Vaticano e Casa Branca atingem ponto de ruptura após trocas de críticas públicas entre o pontífice e o presidente americano
A relação entre o Vaticano e a Casa Branca se deteriorou após trocas de críticas públicas entre o Papa Leão XIV e o presidente Donald Trump. O conflito escalou após o pontífice, em vigília na Basílica de São Pedro, clamar pelo fim da “idolatria ao dinheiro” e da “exibição de força”, em um apelo veemente pela paz no Oriente Médio. Em resposta, Trump declarou não ser “fã” do líder católico, classificando-o como “muito liberal”.
O estopim: o apelo do papa pela paz
No sábado (11), o Papa Leão XIV, de 70 anos, proferiu um discurso contundente contra o rearmamento e a “idolatria do dinheiro”. Sem citar nomes, o pontífice americano — eleito em 2025 e naturalizado peruano — pediu que governantes abandonem os planos de “ações de morte” e sentem-se à mesa do diálogo. “Basta de guerra! A verdadeira força se manifesta no serviço à vida”, implorou o Papa, focando na crise humanitária que assola o planeta.

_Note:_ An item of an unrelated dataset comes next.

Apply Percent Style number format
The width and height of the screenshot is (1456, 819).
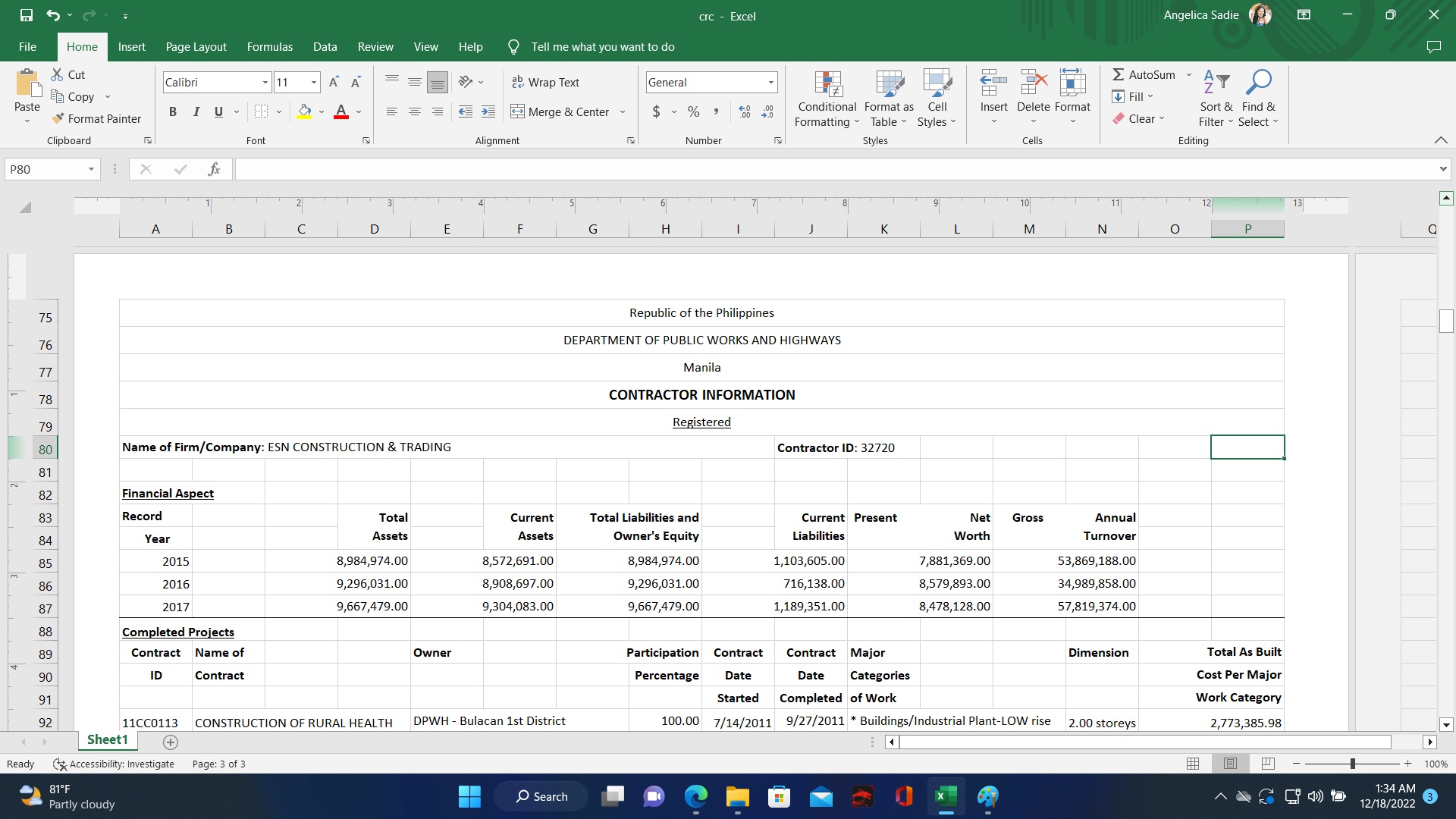coord(693,111)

A reação de Trump: ataques e acusações
No domingo (12), Donald Trump rebateu as declarações na Base Aérea de Andrews. O presidente acusou o Papa de não acreditar no combate ao crime e de “brincar com um país que quer uma arma nuclear”. Em sua rede Truth Social, Trump publicou acusações sem provas, alegando que Leão XIV:
- Apoia o programa nuclear iraniano;
- Opôs-se à operação militar na Venezuela;
- Reúne-se com opositores democratas.
Trump afirmou ainda que não aceita críticas de um Papa enquanto foca em “reduzir a criminalidade e criar o maior mercado de ações da história”. Para ilustrar sua posição, postou uma imagem gerada por IA onde aparece em um contexto messiânico, cercado por símbolos americanos.
A resposta do Vaticano: foco na neutralidade
Nesta segunda-feira (13), a bordo do avião papal rumo à Argélia, Leão XIV encerrou a possibilidade de uma escalada verbal. O pontífice afirmou que não é um político e que não tem intenção de entrar em debate com o presidente americano. “A mensagem continua sendo a mesma: promover a paz”, declarou aos jornalistas, reforçando sua postura de neutralidade política, apesar de suas críticas históricas a certas decisões do governo Trump.